= Matthäus Stegmayer =

Austrian composer

Matthäus Stegmayer (also Matthias; 29 April 1771 – 10 May 1820 (Note: The year of death is also given as 1810.)) was an Austrian composer, musician, music publisher, librettist and actor.

== Life and career ==
Born in Vienna, Stegmayer was the son of a master tailor and citizen of Vienna and. His sons were Karl Stegmayer (1800–1862; conductor, and the author of several montanistic half-timbering and stage plays), Ferdinand Stegmayer (1801–1863; choirmaster) and Wilhelm Stegmayer (born 1805; a child actor and later a military officer).

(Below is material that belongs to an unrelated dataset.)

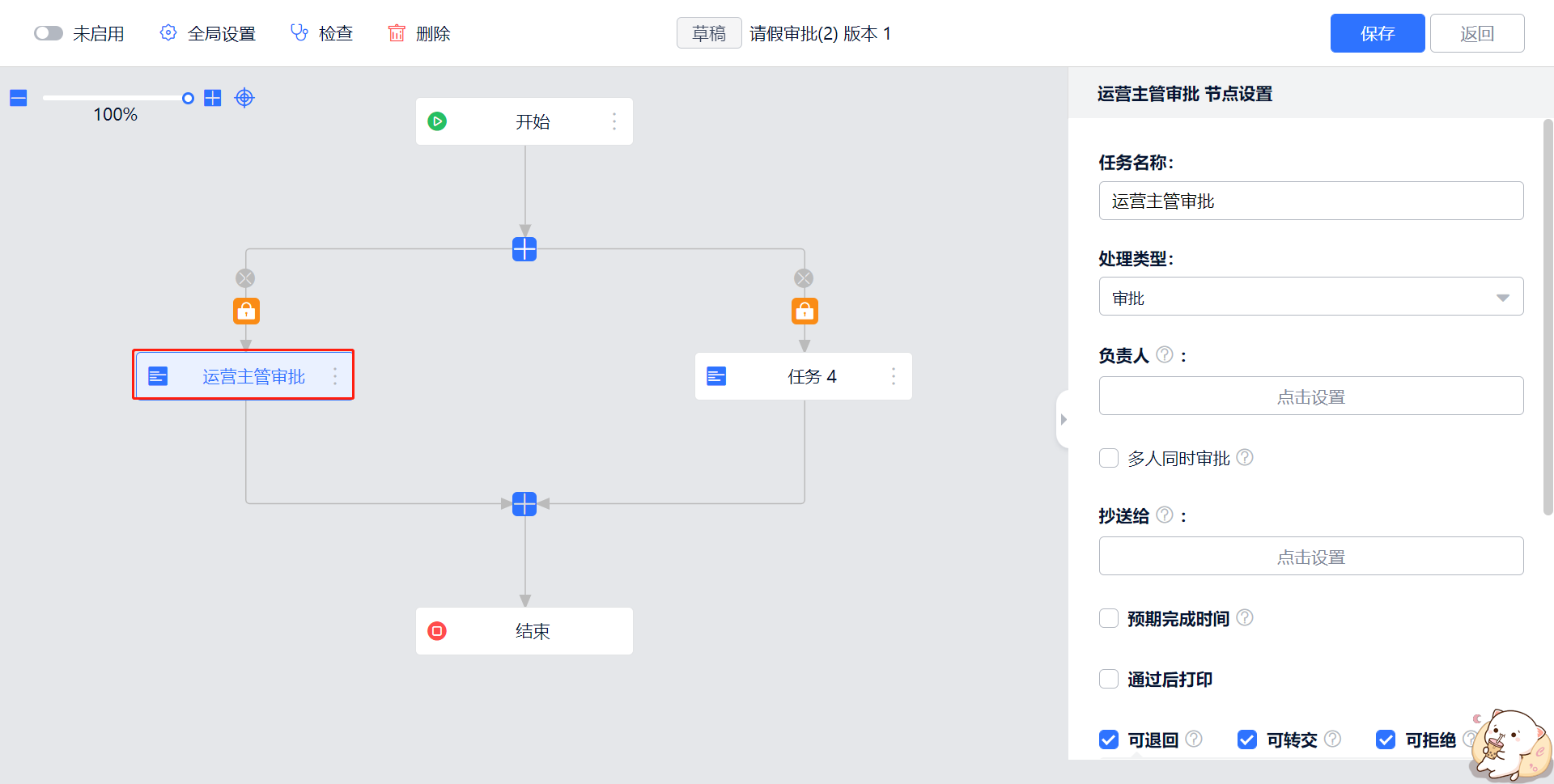
Task: Click the zoom out minus icon
Action: [19, 98]
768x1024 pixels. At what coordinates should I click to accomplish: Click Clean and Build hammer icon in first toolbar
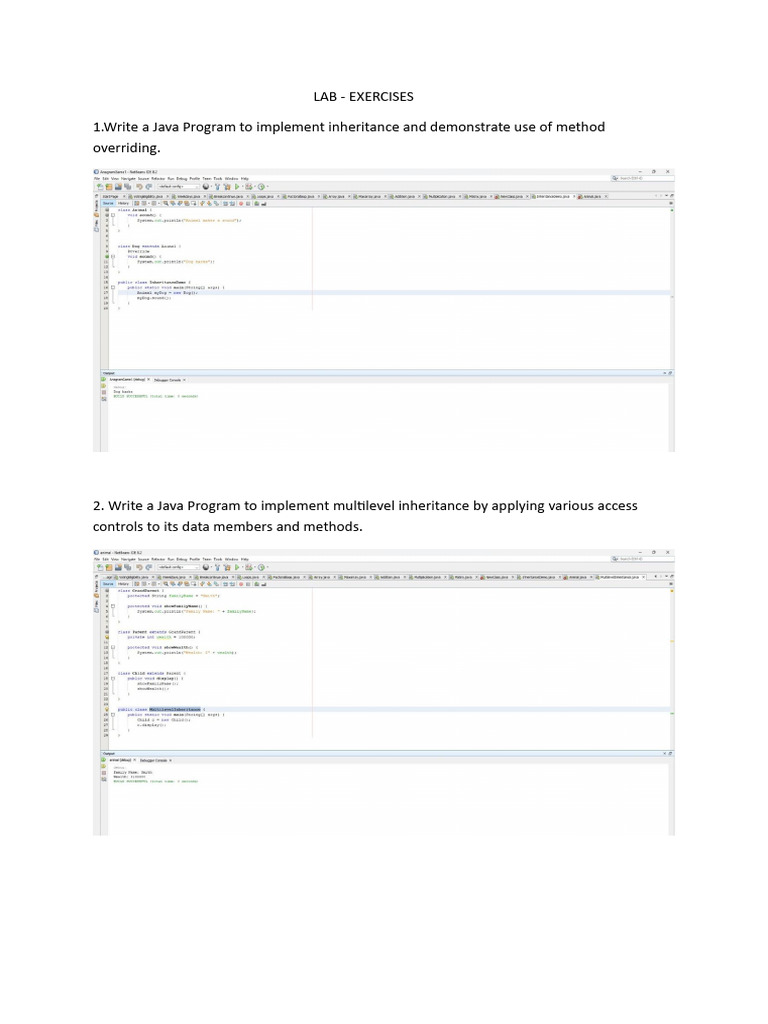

Stegmayer was a member of the Wiener Sängerknaben in the Dominican Church, Vienna and attended the Akademische Gymnasium from 1783 to 1789, but following his inclination he joined the acting society of Johann Christian Kunz and in 1790 the troupe of Christof Ludwig Seipp in Bratislava, with whom he travelled the Austrian provinces. From 1792, he started to compose incidental music for the stage with Seipp, his first work being the music for August von Kotzebue's Singspiel Der Eremit von Formentara. In the same year, he was engaged at the Theater in der Josefstadt as a young lover. From 1796, he worked at Emanuel Schikaneder's Theater auf der Wieden as a composer, comic actor and playwright. From 1801, he also worked for the Burgtheater, the Theater an der Wien and the Kärntnertortheater.

From 1804, he was in contact with the Nationaltheater Mannheim, which performed some of his works. In 1807, he got in contact with the Weimarer Hoftheater and Johann Wolfgang von Goethe and from 1816 until 1820, he was director of the Viennese court theatre music publishing house. Stegmayer's most famous work is the Quodlibet Rochus Pumpernickel (music by Ignaz Xaver von Seyfried, premiered in 1809 at the Theater an der Wien). His play Till Eulenspiegel (premiered in 1808 there) was the model for Johann Nestroy's posse Eulenspiegel oder Schabernack über Schabernack (1835).

Stegmayer wrote and composed about a hundred comedies, posses, singspiele, operettas, two masses, some motets, secular and sacred music. His librettos have been set to music by Conradin Kreutzer, Johann Georg Lickl, Ignaz von Seyfried, Franz Xaver Süßmayr and Gottlob Benedict Bierey.

Under the name Meyer auf der Stiege, Stegmayer is said to have been a member of the literary society Ludlamshöhle founded by Ignaz Franz Castelli.